By Jonathon Van Maren
Outgoing Scottish National Party leader Nicola Sturgeon has put forward an initiative that will enable women in Scotland who have suffered a miscarriage prior to 24 weeks gestation to apply for a “commemorative certificate,” creating a formal record of their child’s existence.
The new initiative, which will begin this summer, will be free of charge, and those who choose to participate will be able to record the loss of their child in a Memorial Book produced by the Scottish government and National Records of Scotland, which is responsible for recording births and deaths.
Parents who wish to record their children’s deaths – and implicitly, their existence – can do so as long as they live in Scotland, and will not be required to submit any medical evidence. If parents have suffered multiple miscarriages, they can apply individually for each child, and parents can also submit applications for children they lost prior to the start of the initiative.
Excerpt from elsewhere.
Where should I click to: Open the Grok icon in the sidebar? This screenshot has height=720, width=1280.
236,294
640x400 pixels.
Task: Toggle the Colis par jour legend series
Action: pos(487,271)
The program is intended to “give recognition and comfort” to those who have lost children – all participation is voluntary.
Sturgeon stated that her own deeply felt grief over a miscarriage she suffered in 2011 at the age of forty was the motivation to create the initiative. “The loss of a pregnancy or baby is always painful,” she said. “I have spoken in the past about my personal experience of miscarriage, and I know the sense of grief will stay with me and my husband forever. I also know that we would have drawn comfort at the time if there had been a way for us to mark the loss and formally recognise the child we were grieving.”